In [1]:
import nltk
from nltk.corpus import names
from pylab import *
import random as pyrandom

# Text Classification

Let's start with a very simple text classification problem: guessing the gender of a name from the name itself.

You can probably make a pretty good guess about the gender of names like: "Bilama" or "Telek".

If we want to generalize to new names, we need to extract properties of names that occur in new, previously unseen names. We call these properties _features_.

In NLTK, they are represented as hash tables.

In [2]:
def gender_features(w):
 return dict(last_letter=w[-1],
 first_letter=w[0],
 length=len(w))
gender_features("Petra")

{'first_letter': 'P', 'last_letter': 'a', 'length': 5}

For the training data, we read male and female names from NLTK corpora.

In [3]:
male = [(name,'male') for name in names.words('male.txt')]
female = [(name,'female') for name in names.words('female.txt')]
nlist = male+female
print len(nlist),len(set([x for x,y in nlist]))

7944 7579


In [4]:
pyrandom.shuffle(nlist)
nlist[:5]

[('Pier', 'female'),
 ('Laird', 'male'),
 ('Ramsay', 'male'),
 ('Wilburt', 'male'),
 ('Roy', 'male')]

We extract features and then split the data into a training set and a test set.

In [5]:
featuresets = [(gender_features(n),g) for n,g in nlist]
training_set = featuresets[500:]
test_set = featuresets[:500]

In [6]:
featuresets[:5]

[({'first_letter': 'P', 'last_letter': 'r', 'length': 4}, 'female'),
 ({'first_letter': 'L', 'last_letter': 'd', 'length': 5}, 'male'),
 ({'first_letter': 'R', 'last_letter': 'y', 'length': 6}, 'male'),
 ({'first_letter': 'W', 'last_letter': 't', 'length': 7}, 'male'),
 ({'first_letter': 'R', 'last_letter': 'y', 'length': 3}, 'male')]

Once we have features and corresponding labels, we can train a classifier...

In [7]:
classifier = nltk.NaiveBayesClassifier.train(training_set)

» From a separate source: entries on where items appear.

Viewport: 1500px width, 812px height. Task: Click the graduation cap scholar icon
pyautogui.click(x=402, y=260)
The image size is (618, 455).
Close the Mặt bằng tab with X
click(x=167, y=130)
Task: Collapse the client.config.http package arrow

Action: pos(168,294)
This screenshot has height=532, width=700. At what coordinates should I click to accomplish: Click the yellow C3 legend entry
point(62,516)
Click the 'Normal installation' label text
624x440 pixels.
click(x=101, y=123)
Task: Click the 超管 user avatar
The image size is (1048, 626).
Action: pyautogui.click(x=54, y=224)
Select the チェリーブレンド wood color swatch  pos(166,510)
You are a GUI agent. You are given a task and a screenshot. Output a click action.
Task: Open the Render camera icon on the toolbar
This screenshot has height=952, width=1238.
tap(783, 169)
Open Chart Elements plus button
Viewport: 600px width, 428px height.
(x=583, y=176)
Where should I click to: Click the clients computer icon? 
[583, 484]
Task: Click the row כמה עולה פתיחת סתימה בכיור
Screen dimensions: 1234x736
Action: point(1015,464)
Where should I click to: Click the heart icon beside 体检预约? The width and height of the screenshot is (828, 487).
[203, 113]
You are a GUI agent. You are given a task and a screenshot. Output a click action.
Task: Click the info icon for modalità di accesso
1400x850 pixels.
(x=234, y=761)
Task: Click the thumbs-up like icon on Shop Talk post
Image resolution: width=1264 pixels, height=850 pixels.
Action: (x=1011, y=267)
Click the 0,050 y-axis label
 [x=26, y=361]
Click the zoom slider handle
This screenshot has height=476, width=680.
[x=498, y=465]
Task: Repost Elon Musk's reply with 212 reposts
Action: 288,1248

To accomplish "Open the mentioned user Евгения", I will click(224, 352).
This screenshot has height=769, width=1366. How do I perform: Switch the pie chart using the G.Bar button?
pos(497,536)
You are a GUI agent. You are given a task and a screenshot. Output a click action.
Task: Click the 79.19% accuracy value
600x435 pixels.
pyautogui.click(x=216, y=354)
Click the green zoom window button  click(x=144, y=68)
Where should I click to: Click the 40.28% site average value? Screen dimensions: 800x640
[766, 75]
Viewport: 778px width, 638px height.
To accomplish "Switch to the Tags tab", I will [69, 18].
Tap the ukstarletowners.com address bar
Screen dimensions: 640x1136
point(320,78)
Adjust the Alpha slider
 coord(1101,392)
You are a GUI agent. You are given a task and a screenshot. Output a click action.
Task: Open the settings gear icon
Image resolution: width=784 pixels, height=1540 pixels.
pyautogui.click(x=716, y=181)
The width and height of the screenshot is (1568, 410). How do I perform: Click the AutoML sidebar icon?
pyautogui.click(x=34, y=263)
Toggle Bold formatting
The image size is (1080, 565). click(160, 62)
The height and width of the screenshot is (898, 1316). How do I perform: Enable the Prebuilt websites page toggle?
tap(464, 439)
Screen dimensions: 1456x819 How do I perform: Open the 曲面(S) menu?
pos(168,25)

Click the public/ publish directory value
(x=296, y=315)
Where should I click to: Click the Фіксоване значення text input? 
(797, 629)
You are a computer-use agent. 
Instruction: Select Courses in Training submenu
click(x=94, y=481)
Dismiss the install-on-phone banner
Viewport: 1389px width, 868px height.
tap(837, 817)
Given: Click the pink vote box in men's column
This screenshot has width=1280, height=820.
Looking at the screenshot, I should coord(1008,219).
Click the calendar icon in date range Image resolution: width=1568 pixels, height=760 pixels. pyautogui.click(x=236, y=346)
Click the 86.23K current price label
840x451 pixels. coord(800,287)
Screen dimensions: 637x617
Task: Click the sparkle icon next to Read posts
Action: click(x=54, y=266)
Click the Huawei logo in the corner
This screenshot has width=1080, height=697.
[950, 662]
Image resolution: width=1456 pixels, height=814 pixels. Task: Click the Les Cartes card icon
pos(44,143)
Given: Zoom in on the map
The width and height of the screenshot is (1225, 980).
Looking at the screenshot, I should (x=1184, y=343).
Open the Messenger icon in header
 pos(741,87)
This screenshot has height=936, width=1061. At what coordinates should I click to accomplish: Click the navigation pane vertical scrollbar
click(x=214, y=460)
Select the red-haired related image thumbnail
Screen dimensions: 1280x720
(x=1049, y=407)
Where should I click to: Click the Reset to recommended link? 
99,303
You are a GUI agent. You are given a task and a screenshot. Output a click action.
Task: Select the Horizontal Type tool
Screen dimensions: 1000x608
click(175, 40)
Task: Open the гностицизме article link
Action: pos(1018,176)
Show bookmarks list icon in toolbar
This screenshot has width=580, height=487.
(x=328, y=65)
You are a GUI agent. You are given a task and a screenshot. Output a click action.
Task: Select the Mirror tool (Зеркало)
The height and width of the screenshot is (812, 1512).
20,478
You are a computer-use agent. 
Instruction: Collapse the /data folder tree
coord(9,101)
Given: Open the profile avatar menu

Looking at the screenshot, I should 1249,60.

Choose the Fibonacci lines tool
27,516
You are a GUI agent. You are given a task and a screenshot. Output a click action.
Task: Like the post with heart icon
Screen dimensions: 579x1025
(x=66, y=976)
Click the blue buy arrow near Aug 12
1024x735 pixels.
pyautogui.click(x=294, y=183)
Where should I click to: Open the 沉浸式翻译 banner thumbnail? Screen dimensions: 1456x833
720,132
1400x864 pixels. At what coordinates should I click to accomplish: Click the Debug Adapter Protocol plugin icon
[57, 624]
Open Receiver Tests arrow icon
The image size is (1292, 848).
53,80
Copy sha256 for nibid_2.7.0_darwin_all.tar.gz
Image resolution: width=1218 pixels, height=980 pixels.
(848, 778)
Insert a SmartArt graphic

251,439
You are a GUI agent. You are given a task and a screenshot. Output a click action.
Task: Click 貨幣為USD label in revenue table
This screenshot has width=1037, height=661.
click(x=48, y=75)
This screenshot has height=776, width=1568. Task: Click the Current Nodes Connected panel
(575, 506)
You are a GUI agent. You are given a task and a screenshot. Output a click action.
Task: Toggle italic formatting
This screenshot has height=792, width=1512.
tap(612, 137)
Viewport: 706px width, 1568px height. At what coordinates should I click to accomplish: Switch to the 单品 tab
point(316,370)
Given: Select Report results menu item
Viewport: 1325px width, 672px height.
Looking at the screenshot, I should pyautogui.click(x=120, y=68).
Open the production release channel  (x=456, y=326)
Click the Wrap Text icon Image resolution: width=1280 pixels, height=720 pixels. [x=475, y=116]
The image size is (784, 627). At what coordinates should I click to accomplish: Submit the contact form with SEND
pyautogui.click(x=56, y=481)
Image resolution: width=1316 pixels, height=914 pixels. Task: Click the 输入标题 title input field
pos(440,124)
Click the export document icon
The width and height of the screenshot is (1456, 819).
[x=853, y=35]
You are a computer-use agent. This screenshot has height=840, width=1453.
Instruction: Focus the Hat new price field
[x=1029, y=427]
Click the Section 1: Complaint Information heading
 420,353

... and evaluate its performance on the test set.

In [8]:
nltk.classify.accuracy(classifier,test_set)

0.788

Classiifers also give us information about how informative features are.

In [9]:
classifier.show_most_informative_features(5)

Most Informative Features
 last_letter = 'a' female : male = 35.9 : 1.0
 last_letter = 'k' male : female = 32.7 : 1.0
 last_letter = 'f' male : female = 15.9 : 1.0
 last_letter = 'p' male : female = 12.6 : 1.0
 last_letter = 'v' male : female = 10.5 : 1.0


Naive Bayesian classifiers assume a very simple statistical model of the posterior probability $P(c|x)$ for input features $x = (x_1,...,x_n)$

- We assume that each feature is generated independently $P(x|c) = \prod_i(x_i|c)$
- We use Bayes formula to turn that equation into a posterior probability $P(c|x)$

Here, the different $P(x_i|c)$ are modeled via empirical distributions; that is, we count
how often $x_i$ is true given that the class is $c$.

# Another Classifier

There are many different classifiers available in NLTK; they give different performance on different
tasks. There is no single best classifier, so you need a bit of experimentation.

In [10]:
classifier = nltk.MaxentClassifier.train(training_set,algorithm="IIS",max_iter=10)
nltk.classify.accuracy(classifier,test_set)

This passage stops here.